How do you factor `4x^4-19x^3+16x^2-19x+12`?

Answer 1

Use the rational root theorem, divide by the first factor found, then factor by grouping to find:

`4x^4-19x^3+16x^2-19x+12 = (4x-3)(x-4)(x^2+1)`

Explanation:

Let `f(x) = 4x^4-19x^3+16x^2-19x+12`

By the rational root theorem, any rational roots of `f(x) = 0` will be expressible in lowest terms as `p/q`, where `p, q in ZZ`, `q != 0`, `p` a divisor of the constant term `12` and `q` a divisor of the coefficient `4` of the leading term.

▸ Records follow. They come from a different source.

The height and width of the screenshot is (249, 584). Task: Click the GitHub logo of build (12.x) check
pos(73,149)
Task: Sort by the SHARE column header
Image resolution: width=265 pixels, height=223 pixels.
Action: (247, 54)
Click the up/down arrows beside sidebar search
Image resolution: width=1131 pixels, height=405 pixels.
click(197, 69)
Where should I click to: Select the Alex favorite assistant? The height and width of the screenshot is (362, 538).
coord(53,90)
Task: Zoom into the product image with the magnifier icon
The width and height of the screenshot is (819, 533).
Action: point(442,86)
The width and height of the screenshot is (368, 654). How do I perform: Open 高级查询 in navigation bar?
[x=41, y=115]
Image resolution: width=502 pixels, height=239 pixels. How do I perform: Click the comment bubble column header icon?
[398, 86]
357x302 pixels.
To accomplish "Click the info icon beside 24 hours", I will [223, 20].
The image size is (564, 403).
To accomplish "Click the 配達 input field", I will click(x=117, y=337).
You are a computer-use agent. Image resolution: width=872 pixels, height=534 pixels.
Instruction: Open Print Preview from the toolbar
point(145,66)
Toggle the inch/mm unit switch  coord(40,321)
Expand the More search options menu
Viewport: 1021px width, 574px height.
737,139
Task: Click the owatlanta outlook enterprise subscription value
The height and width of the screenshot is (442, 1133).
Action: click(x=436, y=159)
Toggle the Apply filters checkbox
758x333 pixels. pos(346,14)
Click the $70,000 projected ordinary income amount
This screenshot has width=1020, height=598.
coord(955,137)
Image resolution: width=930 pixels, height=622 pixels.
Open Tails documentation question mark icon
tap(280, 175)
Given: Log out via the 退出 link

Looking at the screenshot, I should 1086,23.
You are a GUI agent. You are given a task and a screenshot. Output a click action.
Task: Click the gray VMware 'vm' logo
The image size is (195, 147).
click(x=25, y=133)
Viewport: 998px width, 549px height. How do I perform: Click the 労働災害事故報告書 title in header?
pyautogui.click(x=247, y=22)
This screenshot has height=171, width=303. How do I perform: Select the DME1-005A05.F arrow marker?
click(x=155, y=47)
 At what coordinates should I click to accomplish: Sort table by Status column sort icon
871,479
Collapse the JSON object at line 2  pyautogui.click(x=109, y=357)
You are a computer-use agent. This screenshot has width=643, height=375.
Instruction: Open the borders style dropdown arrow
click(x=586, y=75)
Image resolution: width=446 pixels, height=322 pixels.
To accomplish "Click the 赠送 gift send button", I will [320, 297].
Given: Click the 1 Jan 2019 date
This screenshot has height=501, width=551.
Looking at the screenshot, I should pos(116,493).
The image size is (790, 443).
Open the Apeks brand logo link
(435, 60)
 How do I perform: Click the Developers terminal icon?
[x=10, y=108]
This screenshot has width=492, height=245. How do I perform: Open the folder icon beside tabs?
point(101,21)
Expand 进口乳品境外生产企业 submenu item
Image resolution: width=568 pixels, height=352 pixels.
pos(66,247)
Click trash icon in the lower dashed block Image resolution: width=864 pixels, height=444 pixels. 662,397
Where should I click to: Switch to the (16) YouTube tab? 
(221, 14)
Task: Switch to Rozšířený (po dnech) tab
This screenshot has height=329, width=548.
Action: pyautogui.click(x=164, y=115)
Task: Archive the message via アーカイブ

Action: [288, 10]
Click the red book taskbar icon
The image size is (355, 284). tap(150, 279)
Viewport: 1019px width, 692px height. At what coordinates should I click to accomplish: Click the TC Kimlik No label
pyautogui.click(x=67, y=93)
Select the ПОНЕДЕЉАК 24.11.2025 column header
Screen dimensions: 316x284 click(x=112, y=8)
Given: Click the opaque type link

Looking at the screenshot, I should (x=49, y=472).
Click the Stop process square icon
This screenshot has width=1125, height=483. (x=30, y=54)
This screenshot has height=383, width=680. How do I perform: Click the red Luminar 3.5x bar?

Also, since the signs of the terms are alternating, all the Real roots of `f(x) = 0` are positive.

That means that the only possible rational roots are:

`1/4`, `1/2`, `3/4`, `1`, `3/2`, `2`, `3`, `4`, `6`, `12`

Let's try a few:

`f(1/4) = 4/256-19/64+16/16-19/4+12 = (1-19+64-304+768)/64 = 446/64`

`f(1/2) = 4/16-19/8+16/4-19/2+12 = (2-19+32-76+96)/8 = 35/8`

`f(3/4) = 81/64 - 513/64 + 9 - 57/4 + 12 = (81-513+576-912+768)/64 = 0`

So `x = 3/4` is a root and `(4x-3)` is a factor.

Divide by `(4x-3)` to find:

`4x^4-19x^3+16x^2-19x+12 = (4x-3)(x^3-4x^2+x-4)`

The remaining cubic factor factors nicely by grouping:

`x^3 - 4x^2 + x - 4 = (x^3-4x^2)+(x-4)`

`= x^2(x-4) + 1(x-4) = (x^2+1)(x-4)`

So putting this together, we have:

`4x^4-19x^3+16x^2-19x+12 = (4x-3)(x-4)(x^2+1)`

The remaining quadratic factor `x^2 + 1` has no simpler linear factors with Real coefficients since `x^2 + 1 >= 1 > 0` for all `x in RR`.

If you really want to factor it further:

`x^2+1 = (x-i)(x+i)`

where `i` is the imaginary unit.

Giving us:

`4x^4-19x^3+16x^2-19x+12 = (4x-3)(x-4)(x-i)(x+i)`